-------- GIVEN DATA

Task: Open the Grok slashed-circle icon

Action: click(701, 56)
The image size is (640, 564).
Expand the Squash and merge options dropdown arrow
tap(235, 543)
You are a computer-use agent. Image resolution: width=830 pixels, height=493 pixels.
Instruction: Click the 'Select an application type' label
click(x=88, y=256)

----------------
-------- GIVEN DATA

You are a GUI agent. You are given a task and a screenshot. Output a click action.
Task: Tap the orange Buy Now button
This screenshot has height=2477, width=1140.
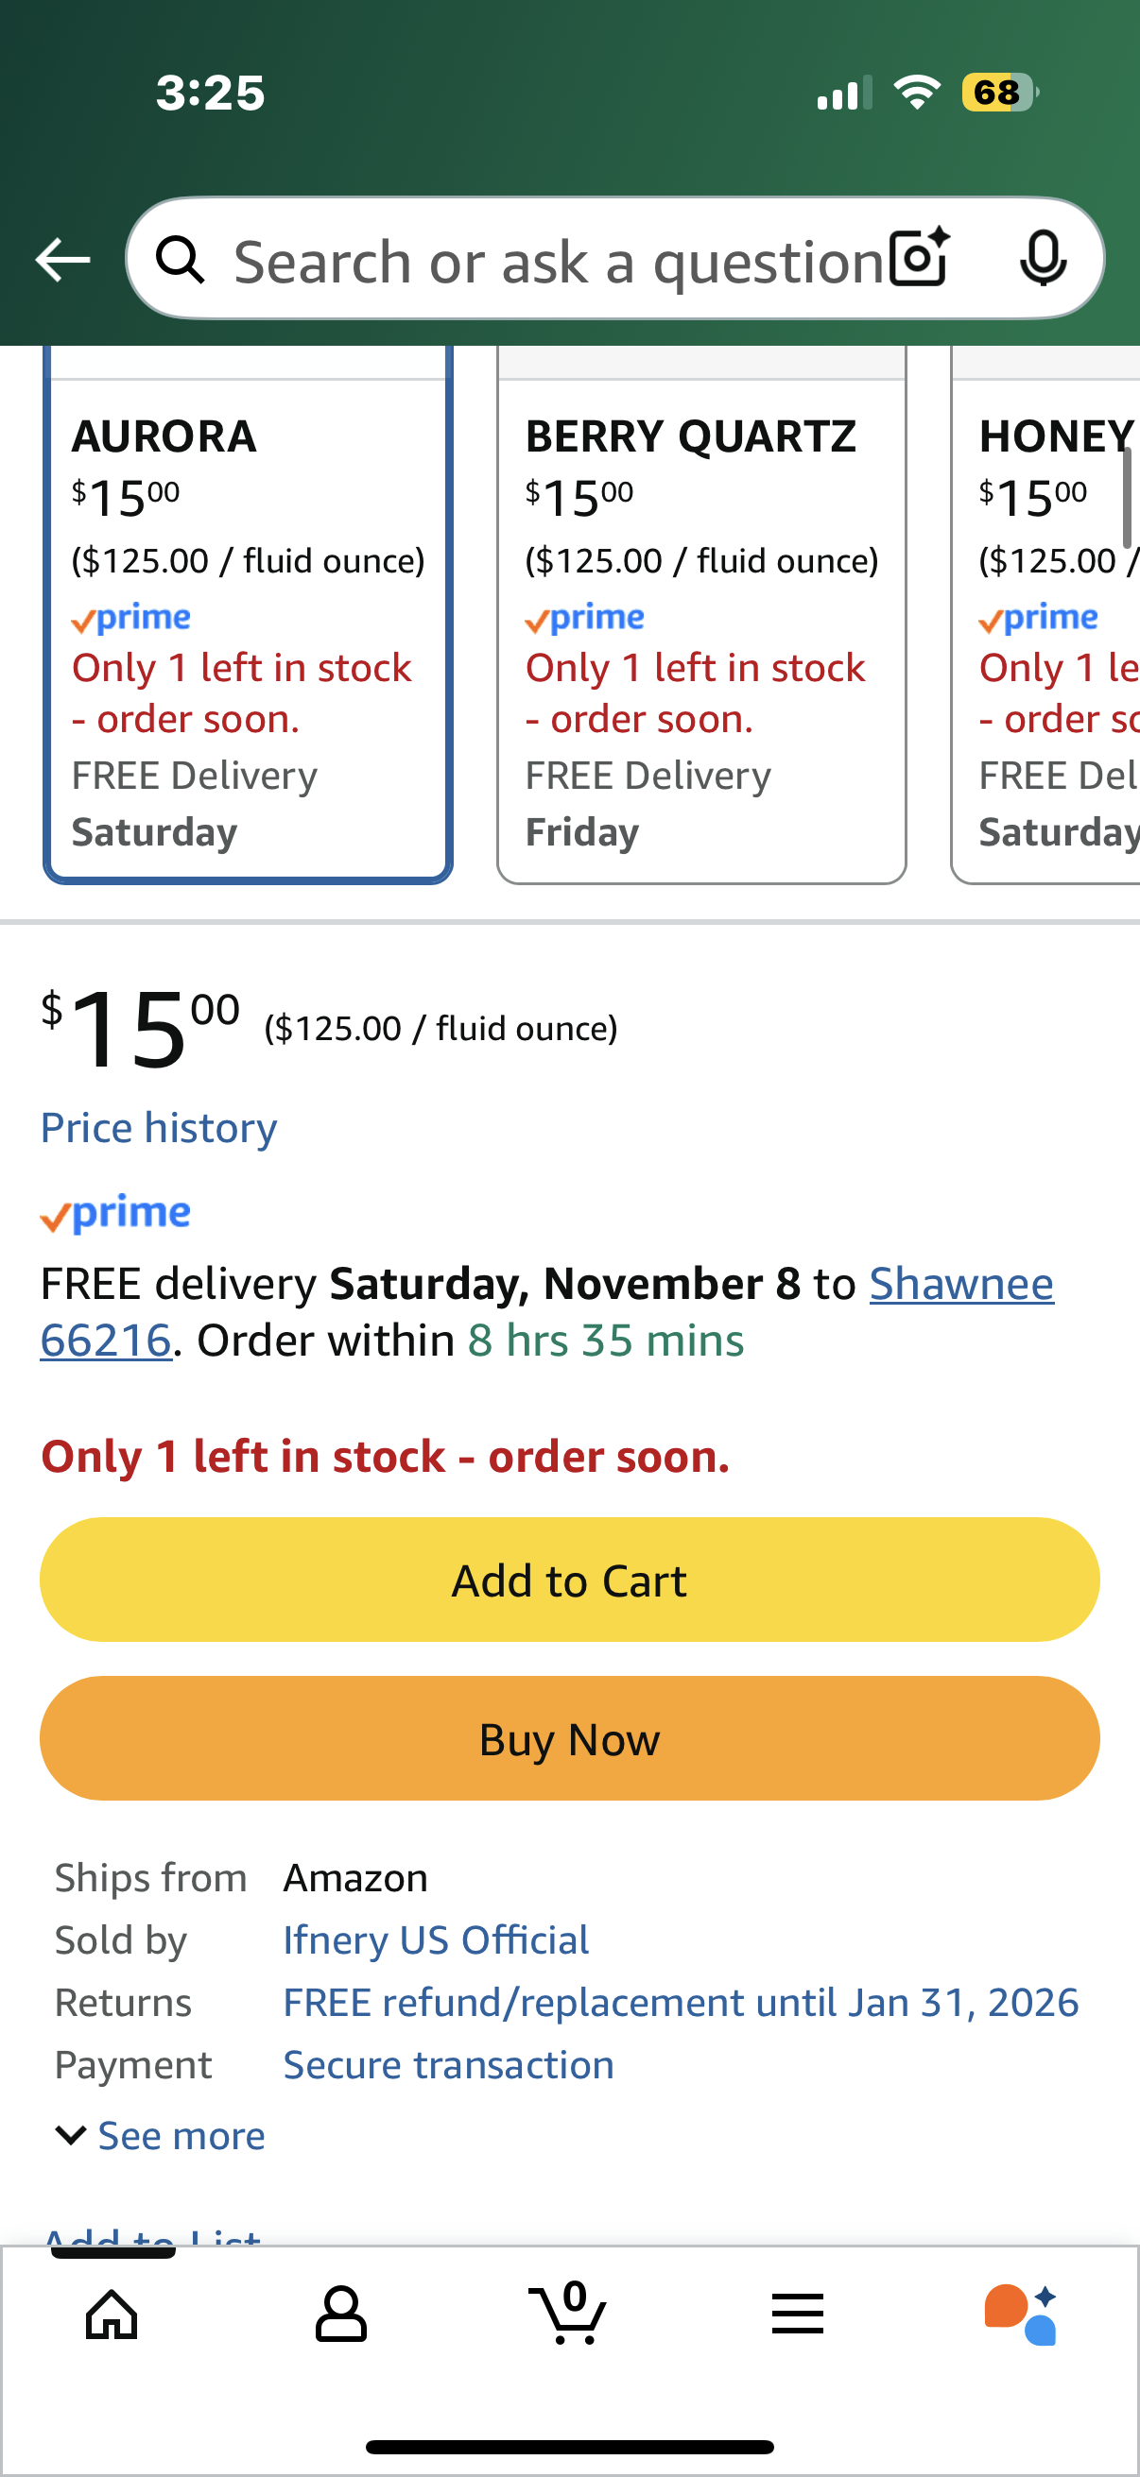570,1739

----------------

WHAT THE EXERCISE ASKS: For each line above that includes the word "agent", make a copy of that line.

SOLUTION BELOW:
You are a computer-use agent. Image resolution: width=830 pixels, height=493 pixels.
You are a GUI agent. You are given a task and a screenshot. Output a click action.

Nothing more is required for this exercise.